Opening track “Angel,” produced by Hudson Mohawke, a chief collaborator on the album, the song written by Dunham and Benny Long, positions a loved one posthumously as a guardian angel, introducing a question that reverberates throughout the rest of the album: where do the dead go, and how do we experience them in new forms?

With Hold Onto Me Infinity there is a physicality reflected in the album’s drum-forward sonic palette, where the vibrations are designed to be felt in the listeners’ bodies as much as they are heard. The album cover, shot by Michael Bailey Gates, reflects this liminal blur between the existential and elemental. Made without artificial effects, it uses a glass sculpture made by Dunham, pyrotechnics, mirror reflections, and a sunset poking through a pierced window to create a portal within the image that holds both this physical reality and another world. This analog approach was a necessity that emerged out of Dunham’s intermittent loss of vision over the past seven years, which made them extremely sensitive to artificial light. This condition continues to have profound impacts on their senses: when their sight receded, other (extra)-sensory skills emerged; when it returned, they felt extra-embodied in their body and the juiciness of being.

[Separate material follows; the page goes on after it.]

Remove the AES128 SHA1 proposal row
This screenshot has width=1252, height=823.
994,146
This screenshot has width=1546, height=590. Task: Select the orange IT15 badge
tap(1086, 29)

Hold Onto Me Infinity is the follow up album to Hayden’s celebrated debut CLEARING. Informed by their wider artistic practice, Hyd’s music is the result of interior research, community dialogues and material exploration creating an immense ecosystem. Dunham is represented by Company Gallery for their work as a fine artist, and their pieces have been exhibited at museums including MoMA PS1 and the New Museum.